In my last piece I discussed the history of ancient Greek athleticism and its reflections in today’s world. From the occasional funeral games to regular Olympic games, Greeks valued amateurism and excellence more than professionalism and entertainment. Thus, sports have always been a “boutique” business, which needed the generous investments of the aristocrats.
However, there is not an aristocratic class nowadays and sports have become a gigantic business that is able to fund itself. Except for the Olympic athletes, whose medal-winning prizes barely cover their annuals costs (if they win any), almost all other athletes of major sports have professional contracts with clubs and teams. More importantly, athletes and the entities that employ them can make sponsorship contracts to increase their revenues, which was impossible back in ancient Greece.
Nevertheless, this financial magnitude comes with a cost: the necessity of keeping spectators satisfied. Although spectators were a part of ancient Greek culture, they were not a vital element like in today’s sport. But there was another sports tradition which sowed the seeds of the idea that sports are a matter of entertainment, not excellence. The Roman sports tradition (c. 509-31 B.C.) was more of a festival than an athletic competition, and it was rightly called a “spectacle.”
Romans took the Greek Olympic tradition and turned it into a huge festival by adding gladiatorial battles, drama, staged animal hunts and staged naval battles. They only kept chariot races from the Olympic tradition since the other athletic competitions seemed too tame and boring for the Roman crowd who were used to brutal gladiatorial combats. Called Ludi, these festivals were organized every year, mostly in September, to honor the gods or to boost the public morale in tough times.
Since the Roman spectacle occurred almost every year until the Roman Empire began to collapse, sometimes more than once a year, it created a stable industry. Unlike the Greek athletes who had to wait years for a competition, Romans were able to professionalize. All the chariots and gladiators had factions, a club like an organization which had hundreds of employees such as managers, trainers and assistant staff who took care of chores. For instance, there were four major chariot race factions – white, red, blue and green – and charioteers were able to switch teams like today’s professional athletes. Added to that, besides a large cash prize for winning, charioteers were also paid by their faction owners regularly.
However, the prime event of the Ludis, if there were no special events like a huge naval battle, was the gladiatorial combats. It was called “munus,” meaning duty or gift. Gladiators were for the most part convicted criminals, prisoners of war, slaves or, as Cicero calls them, “either men of no moral worth or barbarians.” The rules were simple: A match could be won by one opponent killing the other, but this was not the only way. When a gladiator raised his index finger to the referee, it indicated that he was unwilling to continue. The “editor,” who was in charge of the munus in question, decided whether he deserved to live or die with the help of the crowd. It was the prime example of incorporating the audience into the game, a concept that today’s sports business people are so fond of.

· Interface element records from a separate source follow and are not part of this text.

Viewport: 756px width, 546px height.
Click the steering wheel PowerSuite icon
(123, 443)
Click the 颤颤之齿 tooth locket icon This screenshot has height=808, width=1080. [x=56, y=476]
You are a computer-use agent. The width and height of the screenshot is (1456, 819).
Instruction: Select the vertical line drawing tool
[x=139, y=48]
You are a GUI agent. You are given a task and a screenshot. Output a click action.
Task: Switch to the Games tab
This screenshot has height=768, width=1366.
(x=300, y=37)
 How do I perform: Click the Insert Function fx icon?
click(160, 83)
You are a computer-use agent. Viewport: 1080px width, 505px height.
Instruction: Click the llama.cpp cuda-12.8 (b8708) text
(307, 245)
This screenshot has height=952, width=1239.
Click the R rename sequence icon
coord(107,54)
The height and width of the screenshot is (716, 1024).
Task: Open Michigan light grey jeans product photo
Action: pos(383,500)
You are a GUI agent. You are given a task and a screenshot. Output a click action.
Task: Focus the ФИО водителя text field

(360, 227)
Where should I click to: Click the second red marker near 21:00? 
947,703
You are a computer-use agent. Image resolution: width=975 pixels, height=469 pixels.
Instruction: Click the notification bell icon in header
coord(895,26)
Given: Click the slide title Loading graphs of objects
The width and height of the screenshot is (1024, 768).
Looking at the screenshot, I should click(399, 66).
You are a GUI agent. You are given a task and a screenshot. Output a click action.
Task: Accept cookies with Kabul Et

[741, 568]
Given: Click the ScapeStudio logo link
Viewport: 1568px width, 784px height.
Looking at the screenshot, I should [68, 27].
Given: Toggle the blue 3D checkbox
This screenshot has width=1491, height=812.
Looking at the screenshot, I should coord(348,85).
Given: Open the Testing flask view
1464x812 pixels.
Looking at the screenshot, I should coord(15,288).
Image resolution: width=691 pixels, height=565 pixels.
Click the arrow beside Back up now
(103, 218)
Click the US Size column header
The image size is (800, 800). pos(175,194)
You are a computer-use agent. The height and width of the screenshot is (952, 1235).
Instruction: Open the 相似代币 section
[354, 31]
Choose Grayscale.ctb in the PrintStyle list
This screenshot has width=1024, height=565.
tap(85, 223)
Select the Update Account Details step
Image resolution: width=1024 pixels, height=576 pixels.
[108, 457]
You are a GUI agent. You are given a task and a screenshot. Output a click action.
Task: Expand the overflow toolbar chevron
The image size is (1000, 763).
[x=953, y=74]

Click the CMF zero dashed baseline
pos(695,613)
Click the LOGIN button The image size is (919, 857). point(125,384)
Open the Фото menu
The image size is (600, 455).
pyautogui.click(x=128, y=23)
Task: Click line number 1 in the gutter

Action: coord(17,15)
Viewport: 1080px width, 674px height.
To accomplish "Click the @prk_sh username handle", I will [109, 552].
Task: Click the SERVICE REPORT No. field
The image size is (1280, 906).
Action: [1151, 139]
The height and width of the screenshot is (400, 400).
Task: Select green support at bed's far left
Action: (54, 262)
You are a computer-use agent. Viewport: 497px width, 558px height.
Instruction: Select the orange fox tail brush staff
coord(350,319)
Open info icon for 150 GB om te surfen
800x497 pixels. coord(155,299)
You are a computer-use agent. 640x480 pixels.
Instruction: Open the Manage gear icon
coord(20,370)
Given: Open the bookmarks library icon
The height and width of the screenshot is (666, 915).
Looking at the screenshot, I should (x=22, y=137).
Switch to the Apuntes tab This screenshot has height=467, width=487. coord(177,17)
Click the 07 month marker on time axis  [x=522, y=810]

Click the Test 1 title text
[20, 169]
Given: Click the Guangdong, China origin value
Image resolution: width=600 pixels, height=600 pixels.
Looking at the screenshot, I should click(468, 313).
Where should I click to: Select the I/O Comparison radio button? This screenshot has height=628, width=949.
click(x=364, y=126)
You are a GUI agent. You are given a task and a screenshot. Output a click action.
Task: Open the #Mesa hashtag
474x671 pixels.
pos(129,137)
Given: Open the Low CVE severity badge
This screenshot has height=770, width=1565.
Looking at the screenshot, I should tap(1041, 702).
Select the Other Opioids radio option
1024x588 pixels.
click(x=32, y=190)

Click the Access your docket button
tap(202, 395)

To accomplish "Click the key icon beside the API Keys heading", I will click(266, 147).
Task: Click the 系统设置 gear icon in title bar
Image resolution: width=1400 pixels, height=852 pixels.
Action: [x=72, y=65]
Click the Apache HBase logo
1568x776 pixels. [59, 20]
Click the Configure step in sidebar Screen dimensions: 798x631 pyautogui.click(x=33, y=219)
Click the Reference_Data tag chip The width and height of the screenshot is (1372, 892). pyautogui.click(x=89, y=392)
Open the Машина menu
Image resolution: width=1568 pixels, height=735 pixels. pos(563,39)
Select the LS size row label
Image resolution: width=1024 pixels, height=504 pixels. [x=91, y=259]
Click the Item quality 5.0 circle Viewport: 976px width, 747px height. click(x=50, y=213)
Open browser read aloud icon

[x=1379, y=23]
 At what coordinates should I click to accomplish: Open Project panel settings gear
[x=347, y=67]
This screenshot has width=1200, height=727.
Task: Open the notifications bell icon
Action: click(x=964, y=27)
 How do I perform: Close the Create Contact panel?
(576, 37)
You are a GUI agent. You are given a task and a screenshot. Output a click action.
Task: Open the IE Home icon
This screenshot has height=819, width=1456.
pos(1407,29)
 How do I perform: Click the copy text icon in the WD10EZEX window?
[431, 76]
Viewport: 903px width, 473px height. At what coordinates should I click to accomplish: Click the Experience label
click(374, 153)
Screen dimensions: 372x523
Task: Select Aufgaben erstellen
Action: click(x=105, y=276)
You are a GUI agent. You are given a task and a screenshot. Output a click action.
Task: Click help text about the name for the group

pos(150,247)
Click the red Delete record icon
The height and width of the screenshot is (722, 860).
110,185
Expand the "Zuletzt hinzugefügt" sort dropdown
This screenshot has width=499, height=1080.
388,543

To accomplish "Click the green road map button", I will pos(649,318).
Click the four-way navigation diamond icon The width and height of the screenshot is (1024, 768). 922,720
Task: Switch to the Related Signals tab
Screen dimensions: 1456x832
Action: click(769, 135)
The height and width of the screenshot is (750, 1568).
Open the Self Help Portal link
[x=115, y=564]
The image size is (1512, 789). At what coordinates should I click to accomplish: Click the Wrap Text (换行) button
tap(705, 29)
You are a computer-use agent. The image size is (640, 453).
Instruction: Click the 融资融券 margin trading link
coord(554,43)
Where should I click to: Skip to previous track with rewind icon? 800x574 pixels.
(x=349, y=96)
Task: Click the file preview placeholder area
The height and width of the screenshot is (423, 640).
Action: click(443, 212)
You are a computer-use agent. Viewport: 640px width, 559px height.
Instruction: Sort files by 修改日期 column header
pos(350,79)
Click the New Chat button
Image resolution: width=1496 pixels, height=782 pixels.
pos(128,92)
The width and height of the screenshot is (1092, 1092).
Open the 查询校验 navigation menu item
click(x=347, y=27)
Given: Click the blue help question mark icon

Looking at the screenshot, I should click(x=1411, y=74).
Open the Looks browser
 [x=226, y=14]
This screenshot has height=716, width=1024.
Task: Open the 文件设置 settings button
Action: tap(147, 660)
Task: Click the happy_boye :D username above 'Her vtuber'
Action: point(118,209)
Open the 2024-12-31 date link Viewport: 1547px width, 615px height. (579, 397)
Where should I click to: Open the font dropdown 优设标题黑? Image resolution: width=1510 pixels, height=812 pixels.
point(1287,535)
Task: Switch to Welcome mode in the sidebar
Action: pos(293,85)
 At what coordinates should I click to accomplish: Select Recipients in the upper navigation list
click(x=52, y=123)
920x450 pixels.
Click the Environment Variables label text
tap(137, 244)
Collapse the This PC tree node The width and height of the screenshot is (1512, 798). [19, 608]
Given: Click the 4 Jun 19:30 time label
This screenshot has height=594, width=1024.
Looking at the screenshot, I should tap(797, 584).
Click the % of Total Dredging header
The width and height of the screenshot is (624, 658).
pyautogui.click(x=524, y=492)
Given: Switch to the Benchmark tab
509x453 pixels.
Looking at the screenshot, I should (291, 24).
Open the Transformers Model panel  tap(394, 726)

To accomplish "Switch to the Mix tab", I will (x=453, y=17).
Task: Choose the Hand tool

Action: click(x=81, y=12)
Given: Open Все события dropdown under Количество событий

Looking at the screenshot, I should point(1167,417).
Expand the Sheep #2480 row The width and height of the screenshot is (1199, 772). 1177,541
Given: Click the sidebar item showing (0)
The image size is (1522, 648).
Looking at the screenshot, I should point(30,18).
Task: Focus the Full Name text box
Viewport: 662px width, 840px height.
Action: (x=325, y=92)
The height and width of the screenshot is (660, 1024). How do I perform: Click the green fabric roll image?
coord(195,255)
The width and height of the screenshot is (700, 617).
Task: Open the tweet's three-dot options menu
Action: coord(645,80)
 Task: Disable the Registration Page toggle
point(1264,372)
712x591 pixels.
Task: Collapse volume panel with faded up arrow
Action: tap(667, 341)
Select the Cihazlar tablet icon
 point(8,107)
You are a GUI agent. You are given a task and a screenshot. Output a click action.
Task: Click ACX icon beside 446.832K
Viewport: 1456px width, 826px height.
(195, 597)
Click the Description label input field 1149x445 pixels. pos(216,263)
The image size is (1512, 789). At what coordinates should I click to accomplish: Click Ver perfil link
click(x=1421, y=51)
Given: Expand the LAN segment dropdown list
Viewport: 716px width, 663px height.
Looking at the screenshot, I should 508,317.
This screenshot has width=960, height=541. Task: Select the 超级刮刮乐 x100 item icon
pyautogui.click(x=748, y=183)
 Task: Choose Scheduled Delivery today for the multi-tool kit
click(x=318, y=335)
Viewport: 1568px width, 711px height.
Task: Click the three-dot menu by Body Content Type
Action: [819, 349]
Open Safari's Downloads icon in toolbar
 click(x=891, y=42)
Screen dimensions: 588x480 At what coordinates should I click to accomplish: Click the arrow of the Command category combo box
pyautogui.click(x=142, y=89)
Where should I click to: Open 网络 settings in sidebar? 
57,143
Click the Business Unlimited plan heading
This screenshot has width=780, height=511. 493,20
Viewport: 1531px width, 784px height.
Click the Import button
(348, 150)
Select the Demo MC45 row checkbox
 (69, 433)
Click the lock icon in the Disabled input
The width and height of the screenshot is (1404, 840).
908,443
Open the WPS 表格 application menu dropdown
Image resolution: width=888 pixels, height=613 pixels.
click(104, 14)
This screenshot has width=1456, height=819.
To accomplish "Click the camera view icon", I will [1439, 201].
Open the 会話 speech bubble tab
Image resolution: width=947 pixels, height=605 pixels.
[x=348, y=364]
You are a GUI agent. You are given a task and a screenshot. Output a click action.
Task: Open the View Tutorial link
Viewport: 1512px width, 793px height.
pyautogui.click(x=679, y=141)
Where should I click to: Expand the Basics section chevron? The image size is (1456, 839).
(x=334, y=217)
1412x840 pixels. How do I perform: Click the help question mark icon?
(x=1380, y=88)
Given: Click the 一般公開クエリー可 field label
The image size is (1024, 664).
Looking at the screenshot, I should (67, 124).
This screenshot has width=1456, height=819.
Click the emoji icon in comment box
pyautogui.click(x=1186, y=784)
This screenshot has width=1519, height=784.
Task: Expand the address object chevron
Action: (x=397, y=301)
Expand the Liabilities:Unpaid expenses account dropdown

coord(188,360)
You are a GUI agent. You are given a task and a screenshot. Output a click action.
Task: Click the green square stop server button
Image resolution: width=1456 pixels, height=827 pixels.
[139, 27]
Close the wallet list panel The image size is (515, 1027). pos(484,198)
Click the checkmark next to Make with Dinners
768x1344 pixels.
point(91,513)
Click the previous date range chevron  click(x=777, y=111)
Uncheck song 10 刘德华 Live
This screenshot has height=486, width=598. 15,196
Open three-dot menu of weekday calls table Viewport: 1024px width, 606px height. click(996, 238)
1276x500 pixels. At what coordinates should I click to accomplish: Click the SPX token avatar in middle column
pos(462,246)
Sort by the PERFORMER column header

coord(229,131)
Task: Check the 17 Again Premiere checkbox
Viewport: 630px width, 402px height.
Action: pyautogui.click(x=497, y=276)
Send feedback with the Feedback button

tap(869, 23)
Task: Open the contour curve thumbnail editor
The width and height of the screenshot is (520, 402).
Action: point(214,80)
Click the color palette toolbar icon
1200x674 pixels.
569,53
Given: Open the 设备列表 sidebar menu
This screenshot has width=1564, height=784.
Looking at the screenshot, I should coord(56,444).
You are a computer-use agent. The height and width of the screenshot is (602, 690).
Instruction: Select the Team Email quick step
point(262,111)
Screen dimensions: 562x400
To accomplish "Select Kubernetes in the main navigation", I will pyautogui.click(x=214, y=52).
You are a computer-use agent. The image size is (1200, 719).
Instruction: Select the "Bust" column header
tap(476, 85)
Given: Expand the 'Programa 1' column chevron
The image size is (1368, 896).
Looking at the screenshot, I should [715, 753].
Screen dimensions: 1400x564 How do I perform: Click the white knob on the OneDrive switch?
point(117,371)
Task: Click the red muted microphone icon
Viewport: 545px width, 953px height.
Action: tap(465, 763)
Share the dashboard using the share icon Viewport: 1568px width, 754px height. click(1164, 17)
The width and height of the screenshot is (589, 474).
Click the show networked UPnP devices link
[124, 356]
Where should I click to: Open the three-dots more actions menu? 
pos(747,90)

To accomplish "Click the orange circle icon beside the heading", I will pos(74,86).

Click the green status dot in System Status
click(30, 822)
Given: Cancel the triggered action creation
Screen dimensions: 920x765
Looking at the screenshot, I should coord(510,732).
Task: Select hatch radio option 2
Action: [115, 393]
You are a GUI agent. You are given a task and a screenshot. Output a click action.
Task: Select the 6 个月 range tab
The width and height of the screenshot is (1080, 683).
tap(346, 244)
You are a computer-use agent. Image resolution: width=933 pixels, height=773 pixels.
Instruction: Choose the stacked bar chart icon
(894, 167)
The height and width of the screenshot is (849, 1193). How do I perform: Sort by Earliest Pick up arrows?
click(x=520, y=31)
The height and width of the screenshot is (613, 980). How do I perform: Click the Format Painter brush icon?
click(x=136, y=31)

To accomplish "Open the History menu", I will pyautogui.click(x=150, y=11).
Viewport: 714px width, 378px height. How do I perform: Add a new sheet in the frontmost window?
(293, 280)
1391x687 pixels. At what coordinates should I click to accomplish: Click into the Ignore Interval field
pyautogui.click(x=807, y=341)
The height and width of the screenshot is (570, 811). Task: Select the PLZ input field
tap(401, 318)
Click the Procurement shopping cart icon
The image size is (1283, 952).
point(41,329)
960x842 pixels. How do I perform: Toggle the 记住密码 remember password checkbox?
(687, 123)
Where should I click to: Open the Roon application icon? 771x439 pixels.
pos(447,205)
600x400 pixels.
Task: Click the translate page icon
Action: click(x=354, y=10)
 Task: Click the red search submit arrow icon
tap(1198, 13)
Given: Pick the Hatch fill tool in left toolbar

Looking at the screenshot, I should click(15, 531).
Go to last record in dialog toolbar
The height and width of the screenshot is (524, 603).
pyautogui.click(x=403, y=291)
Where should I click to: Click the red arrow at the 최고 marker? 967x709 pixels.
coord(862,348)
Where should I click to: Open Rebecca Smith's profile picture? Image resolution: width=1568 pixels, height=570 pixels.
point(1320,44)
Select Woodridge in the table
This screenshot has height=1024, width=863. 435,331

From a professional perspective, gladiatorial events were very successful. Apart from having different types of equipment and different types of fighting styles, the brutality of the event was very attractive for the Romans. Nonetheless, as Cicero pointed out, the cost was the morals. Romans became so professional that there was hardly any pursuit of excellence in what they were doing. Although they managed to build a successful entertainment industry, the tradition they sought to follow was forgotten along the way. Even though sports or entertainment are no longer that brutal, I think it is the Roman tradition which is still dominant in our times. Perhaps balancing it with more amateurism and pursuit of excellence would be a better strategy in these difficult times.